Migrasi dari sistem siaran analog ke sistem
siaran digital ini seperti revolusi teknologi yang kelak berimplikasi pada
sektor ekonomi, politik, dan sosial. Revolusi teknologi penyiaran ini mutlak
dilakukan oleh seluruh negara yang tergabung dalam International
Telecommunication Union (ITU), termasuk Indonesia. Ibarat setir kemudi pada bus
kota, peralihan sistem penyiaran ini seperti memindahkan setir mobil dari
semula berada di sebelah kanan dipindahkan ke sebelah kiri.
Perpindahan setir tersebut secara masif tentu
akan berimplikasi pada perubahan banyak hal, seperti perubahan posisi pintu
masuk penumpang, perubahan posisi halte, perubahan kebiasaan menyetir sopir,
perubahan kebiasaan penumpang, dan perubahan rambu lalu lintas, serta perubahan
lain yang menyertainya. Karena itu, peralihan ini bukan persoalan sederhana.

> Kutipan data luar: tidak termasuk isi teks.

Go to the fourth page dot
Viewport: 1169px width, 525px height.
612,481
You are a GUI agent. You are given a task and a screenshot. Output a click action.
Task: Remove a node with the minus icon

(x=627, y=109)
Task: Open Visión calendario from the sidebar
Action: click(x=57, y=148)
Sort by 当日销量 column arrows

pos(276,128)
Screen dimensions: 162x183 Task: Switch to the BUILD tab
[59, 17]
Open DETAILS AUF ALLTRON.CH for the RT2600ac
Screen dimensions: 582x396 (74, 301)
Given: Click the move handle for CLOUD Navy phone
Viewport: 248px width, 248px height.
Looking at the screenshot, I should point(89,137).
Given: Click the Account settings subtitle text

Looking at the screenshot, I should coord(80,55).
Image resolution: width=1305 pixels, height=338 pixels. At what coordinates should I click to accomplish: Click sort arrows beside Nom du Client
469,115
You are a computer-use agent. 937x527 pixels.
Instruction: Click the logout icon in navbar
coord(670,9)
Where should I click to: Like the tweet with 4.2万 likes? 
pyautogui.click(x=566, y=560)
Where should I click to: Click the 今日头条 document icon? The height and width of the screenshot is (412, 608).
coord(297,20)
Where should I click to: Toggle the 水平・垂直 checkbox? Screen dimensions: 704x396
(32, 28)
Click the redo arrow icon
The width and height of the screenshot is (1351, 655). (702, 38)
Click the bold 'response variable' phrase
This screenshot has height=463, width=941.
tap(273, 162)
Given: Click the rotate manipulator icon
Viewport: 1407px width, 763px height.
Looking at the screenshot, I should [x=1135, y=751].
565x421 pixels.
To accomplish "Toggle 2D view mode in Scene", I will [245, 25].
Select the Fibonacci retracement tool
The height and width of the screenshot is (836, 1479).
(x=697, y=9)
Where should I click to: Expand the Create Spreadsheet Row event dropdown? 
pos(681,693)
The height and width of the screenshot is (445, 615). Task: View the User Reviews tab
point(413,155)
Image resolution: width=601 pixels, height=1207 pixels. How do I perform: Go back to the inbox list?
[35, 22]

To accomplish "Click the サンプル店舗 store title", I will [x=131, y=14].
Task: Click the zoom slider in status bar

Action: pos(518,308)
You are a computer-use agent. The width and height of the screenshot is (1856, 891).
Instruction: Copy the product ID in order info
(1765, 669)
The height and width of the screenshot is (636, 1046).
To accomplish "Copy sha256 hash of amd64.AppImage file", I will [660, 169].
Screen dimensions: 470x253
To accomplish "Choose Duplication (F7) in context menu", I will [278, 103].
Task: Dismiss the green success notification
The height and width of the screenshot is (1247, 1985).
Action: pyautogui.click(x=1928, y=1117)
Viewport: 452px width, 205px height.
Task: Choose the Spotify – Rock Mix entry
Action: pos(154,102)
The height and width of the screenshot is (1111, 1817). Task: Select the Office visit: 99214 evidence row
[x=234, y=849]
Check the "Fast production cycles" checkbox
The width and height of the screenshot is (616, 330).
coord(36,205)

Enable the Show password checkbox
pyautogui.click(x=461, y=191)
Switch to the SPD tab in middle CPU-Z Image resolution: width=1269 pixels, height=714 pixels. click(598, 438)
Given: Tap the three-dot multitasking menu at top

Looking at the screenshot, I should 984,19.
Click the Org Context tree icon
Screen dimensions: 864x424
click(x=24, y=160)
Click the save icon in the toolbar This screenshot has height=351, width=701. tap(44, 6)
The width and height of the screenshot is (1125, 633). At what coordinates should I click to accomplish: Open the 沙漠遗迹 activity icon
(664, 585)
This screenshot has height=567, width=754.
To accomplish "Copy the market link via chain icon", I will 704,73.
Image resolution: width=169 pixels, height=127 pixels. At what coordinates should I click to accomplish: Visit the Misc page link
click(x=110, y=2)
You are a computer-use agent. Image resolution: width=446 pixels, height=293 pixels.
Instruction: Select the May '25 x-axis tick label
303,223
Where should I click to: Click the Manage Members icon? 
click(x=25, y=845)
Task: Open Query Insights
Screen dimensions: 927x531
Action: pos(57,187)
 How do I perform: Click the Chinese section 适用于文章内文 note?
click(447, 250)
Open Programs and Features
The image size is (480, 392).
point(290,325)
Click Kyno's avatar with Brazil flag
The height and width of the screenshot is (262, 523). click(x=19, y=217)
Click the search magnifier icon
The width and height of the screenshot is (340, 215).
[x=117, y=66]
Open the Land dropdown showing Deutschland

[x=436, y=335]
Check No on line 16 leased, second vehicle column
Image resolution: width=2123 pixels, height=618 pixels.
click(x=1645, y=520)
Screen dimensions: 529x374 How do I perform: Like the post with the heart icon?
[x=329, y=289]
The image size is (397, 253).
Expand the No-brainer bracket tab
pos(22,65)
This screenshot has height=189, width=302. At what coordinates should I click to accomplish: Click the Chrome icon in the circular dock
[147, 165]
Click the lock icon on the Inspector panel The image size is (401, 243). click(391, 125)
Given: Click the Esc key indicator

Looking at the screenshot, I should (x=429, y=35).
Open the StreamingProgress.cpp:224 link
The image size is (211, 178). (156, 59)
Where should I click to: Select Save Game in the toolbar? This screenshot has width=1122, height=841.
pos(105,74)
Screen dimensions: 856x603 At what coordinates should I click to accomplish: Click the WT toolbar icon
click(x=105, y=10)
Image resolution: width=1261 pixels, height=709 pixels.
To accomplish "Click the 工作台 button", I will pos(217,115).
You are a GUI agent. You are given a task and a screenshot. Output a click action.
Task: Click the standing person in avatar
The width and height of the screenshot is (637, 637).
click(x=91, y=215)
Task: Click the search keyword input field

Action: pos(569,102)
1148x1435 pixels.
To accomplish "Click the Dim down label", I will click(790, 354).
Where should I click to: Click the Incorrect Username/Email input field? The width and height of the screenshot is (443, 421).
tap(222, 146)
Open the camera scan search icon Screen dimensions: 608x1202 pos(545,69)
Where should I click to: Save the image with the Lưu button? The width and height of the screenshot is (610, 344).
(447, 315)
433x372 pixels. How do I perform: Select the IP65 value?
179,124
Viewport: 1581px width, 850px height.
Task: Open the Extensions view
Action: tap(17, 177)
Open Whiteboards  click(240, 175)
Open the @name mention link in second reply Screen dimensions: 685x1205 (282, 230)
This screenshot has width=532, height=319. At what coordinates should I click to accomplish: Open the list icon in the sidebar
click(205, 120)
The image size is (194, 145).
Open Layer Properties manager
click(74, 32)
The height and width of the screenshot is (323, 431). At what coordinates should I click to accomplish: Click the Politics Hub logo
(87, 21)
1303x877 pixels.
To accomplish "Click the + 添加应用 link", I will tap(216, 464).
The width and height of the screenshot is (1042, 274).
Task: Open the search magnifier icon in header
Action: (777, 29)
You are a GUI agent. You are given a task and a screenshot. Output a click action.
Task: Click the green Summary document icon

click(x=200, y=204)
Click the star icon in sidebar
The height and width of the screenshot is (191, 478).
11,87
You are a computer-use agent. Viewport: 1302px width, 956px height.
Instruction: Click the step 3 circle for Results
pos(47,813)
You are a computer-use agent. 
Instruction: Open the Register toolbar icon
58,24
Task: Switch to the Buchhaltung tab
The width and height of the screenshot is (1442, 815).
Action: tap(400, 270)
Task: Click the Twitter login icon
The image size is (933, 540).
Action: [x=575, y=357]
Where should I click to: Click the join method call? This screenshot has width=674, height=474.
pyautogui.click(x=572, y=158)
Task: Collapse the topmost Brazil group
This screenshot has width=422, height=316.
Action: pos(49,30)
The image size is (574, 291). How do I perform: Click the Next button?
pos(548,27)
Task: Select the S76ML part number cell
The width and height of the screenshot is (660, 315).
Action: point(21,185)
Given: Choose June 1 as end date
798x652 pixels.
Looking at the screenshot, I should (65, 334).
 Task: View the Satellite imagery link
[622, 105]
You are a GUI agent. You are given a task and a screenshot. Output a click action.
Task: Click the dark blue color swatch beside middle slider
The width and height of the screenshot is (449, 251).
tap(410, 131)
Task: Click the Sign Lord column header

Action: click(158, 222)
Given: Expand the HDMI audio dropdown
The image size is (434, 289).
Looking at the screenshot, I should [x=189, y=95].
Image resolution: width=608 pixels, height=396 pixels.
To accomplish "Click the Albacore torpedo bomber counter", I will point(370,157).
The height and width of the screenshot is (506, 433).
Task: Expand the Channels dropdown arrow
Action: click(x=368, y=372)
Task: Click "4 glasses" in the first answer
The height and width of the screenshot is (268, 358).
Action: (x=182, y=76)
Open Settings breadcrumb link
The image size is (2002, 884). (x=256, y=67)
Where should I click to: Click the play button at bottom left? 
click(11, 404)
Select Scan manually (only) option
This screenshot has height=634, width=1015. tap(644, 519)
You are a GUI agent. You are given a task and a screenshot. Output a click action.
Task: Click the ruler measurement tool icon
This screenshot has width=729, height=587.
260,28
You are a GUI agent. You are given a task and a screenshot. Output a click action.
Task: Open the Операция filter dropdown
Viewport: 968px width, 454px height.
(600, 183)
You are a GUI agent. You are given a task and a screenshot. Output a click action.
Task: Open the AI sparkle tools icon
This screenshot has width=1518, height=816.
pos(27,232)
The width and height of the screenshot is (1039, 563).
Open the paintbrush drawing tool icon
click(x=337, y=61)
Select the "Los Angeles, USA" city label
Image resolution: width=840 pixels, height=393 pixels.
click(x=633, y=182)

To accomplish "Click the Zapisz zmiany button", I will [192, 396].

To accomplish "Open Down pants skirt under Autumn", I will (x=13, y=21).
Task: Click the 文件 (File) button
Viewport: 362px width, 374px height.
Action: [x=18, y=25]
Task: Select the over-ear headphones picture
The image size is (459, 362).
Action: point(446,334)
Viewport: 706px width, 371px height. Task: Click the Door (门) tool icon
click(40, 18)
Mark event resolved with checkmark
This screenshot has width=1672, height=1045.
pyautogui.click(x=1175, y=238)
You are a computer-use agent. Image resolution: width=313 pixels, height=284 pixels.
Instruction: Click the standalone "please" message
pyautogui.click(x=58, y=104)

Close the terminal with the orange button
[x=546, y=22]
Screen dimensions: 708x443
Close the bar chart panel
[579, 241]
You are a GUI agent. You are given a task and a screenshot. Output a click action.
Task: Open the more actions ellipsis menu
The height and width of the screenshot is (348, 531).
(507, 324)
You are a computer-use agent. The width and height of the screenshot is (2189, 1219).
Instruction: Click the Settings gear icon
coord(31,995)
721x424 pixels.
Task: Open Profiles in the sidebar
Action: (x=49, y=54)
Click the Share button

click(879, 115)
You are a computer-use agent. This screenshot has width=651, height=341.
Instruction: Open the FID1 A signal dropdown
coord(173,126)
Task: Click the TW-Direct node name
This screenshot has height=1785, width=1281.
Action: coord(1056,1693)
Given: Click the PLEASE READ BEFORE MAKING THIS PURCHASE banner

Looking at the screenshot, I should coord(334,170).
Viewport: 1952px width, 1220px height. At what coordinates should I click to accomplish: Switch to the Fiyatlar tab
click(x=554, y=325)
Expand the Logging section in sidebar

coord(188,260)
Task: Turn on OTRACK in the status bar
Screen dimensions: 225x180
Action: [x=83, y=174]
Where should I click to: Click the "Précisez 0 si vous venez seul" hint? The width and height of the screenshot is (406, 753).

Penataan peralihan ini persoalan fundamental penyiaran masa depan. Sebab itu,
tidak cukup hanya diatur oleh peraturan menteri belaka.
Sebagai hal fundamental dalam menata sistem
siaran, seharusnya pengaturan tentang penyiaran digital diatur dalam sebuah
undang-undang, tidak cukup hanya dengan sebuah peraturan menteri.
Bertentangan
Kendati gagasan pokok migrasi dari sistem
siaran analog ke sistem siaran digital dalam peraturan menteri tersebut dapat
diterima sebagai sebuah keharusan yang tidak dapat dihindarkan, terdapat
beberapa prinsip dalam peraturan menteri tersebut yang bertentangan dengan
Undang-Undang Nomor 32 Tahun 2002 tentang Penyiaran.
Pertama, dalam
Undang-Undang Penyiaran hanya diakui empat terminologi lembaga penyiaran, yaitu
lembaga penyiaran swasta (LPS), lembaga penyiaran publik (LPP), lembaga
penyiaran berlangganan (LPB), dan lembaga penyiaran komunitas (LPK).
Namun, Peraturan Menteri Nomor 22 Tahun 2011
tersebut membuat kategori baru berupa LPPPM dan LPPPS. Selain tidak dikenal
dalam Undang-Undang Penyiaran, dua varian baru lembaga penyiaran tersebut, juga
berpotensi menimbulkan polemik hukum di kemudian hari.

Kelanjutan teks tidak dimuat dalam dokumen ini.